**WHAT THE TASK ASKS:**
Please write out every one of the rows below word for word, without changing anything.

**RECORDS FOR THIS TASK:**

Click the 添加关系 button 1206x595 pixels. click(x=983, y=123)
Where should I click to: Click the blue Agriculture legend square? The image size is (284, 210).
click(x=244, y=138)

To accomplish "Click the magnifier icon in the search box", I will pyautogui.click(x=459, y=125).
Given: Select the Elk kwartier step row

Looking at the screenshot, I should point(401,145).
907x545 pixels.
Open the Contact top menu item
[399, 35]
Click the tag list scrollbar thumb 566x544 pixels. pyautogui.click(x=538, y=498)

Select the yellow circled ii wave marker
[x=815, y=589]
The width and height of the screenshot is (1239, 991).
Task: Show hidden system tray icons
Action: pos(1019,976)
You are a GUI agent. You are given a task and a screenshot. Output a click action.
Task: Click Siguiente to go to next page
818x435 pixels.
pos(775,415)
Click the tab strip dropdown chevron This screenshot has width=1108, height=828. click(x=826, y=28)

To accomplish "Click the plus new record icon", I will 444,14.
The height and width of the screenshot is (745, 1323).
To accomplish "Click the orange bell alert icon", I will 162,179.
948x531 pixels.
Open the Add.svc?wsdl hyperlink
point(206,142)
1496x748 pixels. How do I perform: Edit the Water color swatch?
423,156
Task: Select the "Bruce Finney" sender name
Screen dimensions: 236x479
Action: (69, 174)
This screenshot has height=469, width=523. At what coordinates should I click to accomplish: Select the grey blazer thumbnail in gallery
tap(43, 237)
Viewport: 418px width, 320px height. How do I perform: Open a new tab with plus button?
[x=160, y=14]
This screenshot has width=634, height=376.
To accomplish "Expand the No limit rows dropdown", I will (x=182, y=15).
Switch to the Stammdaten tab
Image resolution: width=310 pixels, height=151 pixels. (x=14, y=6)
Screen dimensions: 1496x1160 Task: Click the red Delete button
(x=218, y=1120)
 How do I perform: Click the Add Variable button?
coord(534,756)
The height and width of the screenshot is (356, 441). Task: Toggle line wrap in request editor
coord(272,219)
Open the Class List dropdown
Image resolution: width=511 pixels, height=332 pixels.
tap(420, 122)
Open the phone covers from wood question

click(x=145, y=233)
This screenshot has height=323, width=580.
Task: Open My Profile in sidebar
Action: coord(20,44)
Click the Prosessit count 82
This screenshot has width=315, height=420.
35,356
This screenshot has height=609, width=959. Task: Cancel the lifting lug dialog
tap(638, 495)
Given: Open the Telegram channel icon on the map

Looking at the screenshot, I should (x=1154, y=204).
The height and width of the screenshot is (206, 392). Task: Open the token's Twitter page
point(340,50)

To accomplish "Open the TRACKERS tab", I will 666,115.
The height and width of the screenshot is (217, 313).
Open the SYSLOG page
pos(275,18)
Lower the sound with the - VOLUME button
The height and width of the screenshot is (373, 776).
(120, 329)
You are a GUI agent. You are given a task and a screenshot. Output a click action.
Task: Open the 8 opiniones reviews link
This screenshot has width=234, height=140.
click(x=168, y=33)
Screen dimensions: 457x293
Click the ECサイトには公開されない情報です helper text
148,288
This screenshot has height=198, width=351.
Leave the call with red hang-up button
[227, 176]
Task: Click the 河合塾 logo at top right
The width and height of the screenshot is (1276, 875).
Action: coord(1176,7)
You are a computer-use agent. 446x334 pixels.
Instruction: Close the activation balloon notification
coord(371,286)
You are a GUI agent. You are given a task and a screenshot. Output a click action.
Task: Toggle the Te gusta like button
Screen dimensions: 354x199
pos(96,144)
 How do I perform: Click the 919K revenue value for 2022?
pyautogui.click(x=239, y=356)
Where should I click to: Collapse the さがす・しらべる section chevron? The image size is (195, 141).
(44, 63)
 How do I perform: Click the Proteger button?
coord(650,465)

**SOLUTION FOR THIS TASK:**
Click the 添加关系 button 1206x595 pixels. click(x=983, y=123)
Where should I click to: Click the blue Agriculture legend square? The image size is (284, 210).
click(x=244, y=138)

To accomplish "Click the magnifier icon in the search box", I will pyautogui.click(x=459, y=125).
Given: Select the Elk kwartier step row

Looking at the screenshot, I should point(401,145).
907x545 pixels.
Open the Contact top menu item
[399, 35]
Click the tag list scrollbar thumb 566x544 pixels. pyautogui.click(x=538, y=498)

Select the yellow circled ii wave marker
[x=815, y=589]
The width and height of the screenshot is (1239, 991).
Task: Show hidden system tray icons
Action: pos(1019,976)
You are a GUI agent. You are given a task and a screenshot. Output a click action.
Task: Click Siguiente to go to next page
818x435 pixels.
pos(775,415)
Click the tab strip dropdown chevron This screenshot has width=1108, height=828. click(x=826, y=28)

To accomplish "Click the plus new record icon", I will 444,14.
The height and width of the screenshot is (745, 1323).
To accomplish "Click the orange bell alert icon", I will 162,179.
948x531 pixels.
Open the Add.svc?wsdl hyperlink
point(206,142)
1496x748 pixels. How do I perform: Edit the Water color swatch?
423,156
Task: Select the "Bruce Finney" sender name
Screen dimensions: 236x479
Action: (69, 174)
This screenshot has height=469, width=523. At what coordinates should I click to accomplish: Select the grey blazer thumbnail in gallery
tap(43, 237)
Viewport: 418px width, 320px height. How do I perform: Open a new tab with plus button?
[x=160, y=14]
This screenshot has width=634, height=376.
To accomplish "Expand the No limit rows dropdown", I will (x=182, y=15).
Switch to the Stammdaten tab
Image resolution: width=310 pixels, height=151 pixels. (x=14, y=6)
Screen dimensions: 1496x1160 Task: Click the red Delete button
(x=218, y=1120)
 How do I perform: Click the Add Variable button?
coord(534,756)
The height and width of the screenshot is (356, 441). Task: Toggle line wrap in request editor
coord(272,219)
Open the Class List dropdown
Image resolution: width=511 pixels, height=332 pixels.
tap(420, 122)
Open the phone covers from wood question

click(x=145, y=233)
This screenshot has height=323, width=580.
Task: Open My Profile in sidebar
Action: coord(20,44)
Click the Prosessit count 82
This screenshot has width=315, height=420.
35,356
This screenshot has height=609, width=959. Task: Cancel the lifting lug dialog
tap(638, 495)
Given: Open the Telegram channel icon on the map

Looking at the screenshot, I should (x=1154, y=204).
The height and width of the screenshot is (206, 392). Task: Open the token's Twitter page
point(340,50)

To accomplish "Open the TRACKERS tab", I will 666,115.
The height and width of the screenshot is (217, 313).
Open the SYSLOG page
pos(275,18)
Lower the sound with the - VOLUME button
The height and width of the screenshot is (373, 776).
(120, 329)
You are a GUI agent. You are given a task and a screenshot. Output a click action.
Task: Open the 8 opiniones reviews link
This screenshot has width=234, height=140.
click(x=168, y=33)
Screen dimensions: 457x293
Click the ECサイトには公開されない情報です helper text
148,288
This screenshot has height=198, width=351.
Leave the call with red hang-up button
[227, 176]
Task: Click the 河合塾 logo at top right
The width and height of the screenshot is (1276, 875).
Action: coord(1176,7)
You are a computer-use agent. 446x334 pixels.
Instruction: Close the activation balloon notification
coord(371,286)
You are a GUI agent. You are given a task and a screenshot. Output a click action.
Task: Toggle the Te gusta like button
Screen dimensions: 354x199
pos(96,144)
 How do I perform: Click the 919K revenue value for 2022?
pyautogui.click(x=239, y=356)
Where should I click to: Collapse the さがす・しらべる section chevron? The image size is (195, 141).
(44, 63)
 How do I perform: Click the Proteger button?
coord(650,465)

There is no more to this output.